Image by Matt Lavin
By Bonnie L. Grant
Big bluestem grass (Andropogon gerardii) is a warm season grass suited for arid climates. The grass was once widespread across North America prairies. Planting big bluestem has become an important part of erosion control on land that has been over grazed or farmed. It then provides shelter and forage for wildlife. Growing big bluestem grass in the home landscape can accent a native flower garden or border the open property line.
Big Bluestem Grass Information
Big Bluestem grass is a solid stemmed grass, which sets it apart from most grass species that have hollow stems. It is a perennial grass that spreads by rhizomes and seed. The stems are flat and have a bluish coloring at the base of the plant. In July through October the grass sports 3 to 6 foot tall inflorescences that become three part seed heads that resemble turkey feet. The clumping grass assumes a reddish hue in fall when it dies back until it resumes growth in spring.

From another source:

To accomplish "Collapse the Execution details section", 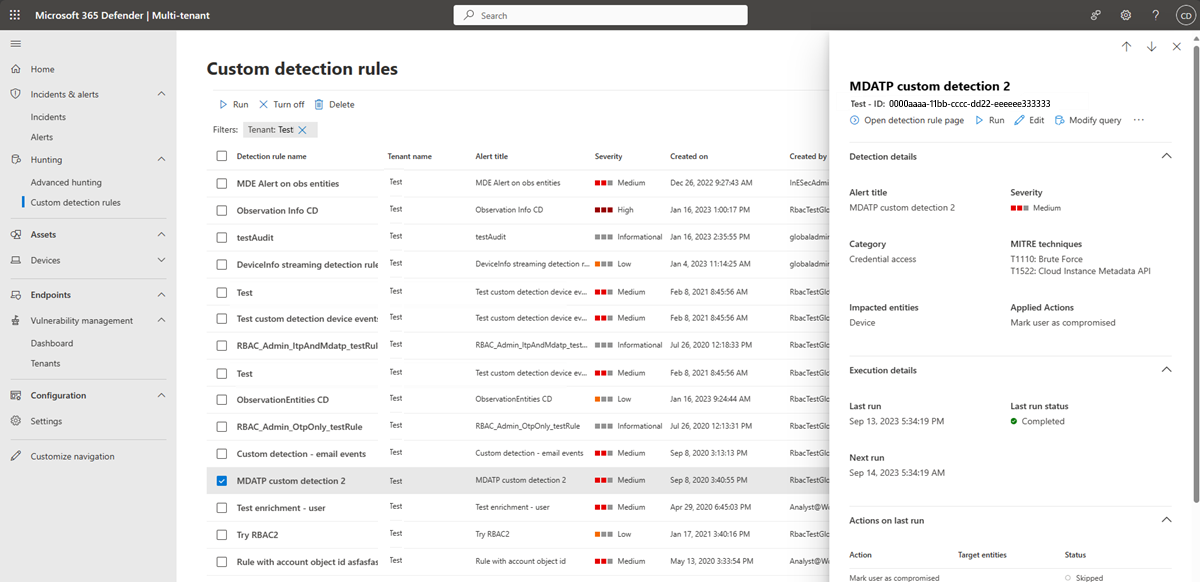I will coord(1165,370).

This perennial grass is found in dry soil in prairies and arid zone woods across the southern United States. Bluestem grass is also part of the fertile tall grass prairies of the midwest. Big bluestem grass is hardy in USDA zones 4 to 9. Sandy to loamy soils are ideal for growing big bluestem grass. The plant is adaptable to either full sun or partial shade.
Growing Big Bluestem Grass
Big bluestem has demonstrated that it may be invasive in some zones so it is a good idea to check with your county extension office before seeding the plant. The seed has improved germination if you stratify it for at least a month and it can then be planted inside or directly sown. Planting big bluestem grass may be done in late winter to early spring or when soils are workable.
Sow big bluestem seed at ¼ to ½ inch deep. The sprouts will emerge in about 4 weeks if you irrigate consistently. Alternately, plant seed in plug trays in mid winter for transplant into the garden in spring.
Big bluestem grass seed can be purchased or harvested right from the seed heads. Collect seed heads when they are dry in September to October. Place the seed heads in paper bags in a warm area to dry for two to four weeks. Big bluestem grass should be planted after winter’s worst has passed so you will need to store the seed. Store it for up to seven months in a jar with a tightly sealed lid in a dark room.
Big Bluestem Cultivars
There are improved strains developed for widespread pasture use and erosion control.
- ‘Bison’ was created for its cold tolerance and ability to grow in the northern climates.
- ‘El Dorado’ and ‘Earl’ are big bluestem grass for forage for wild animals.
- Growing big bluestem grass can also include ‘Kaw’, ‘Niagra’ and ‘ Roundtree’. These different cultivars are also used for game bird cover and to improve native planting sites.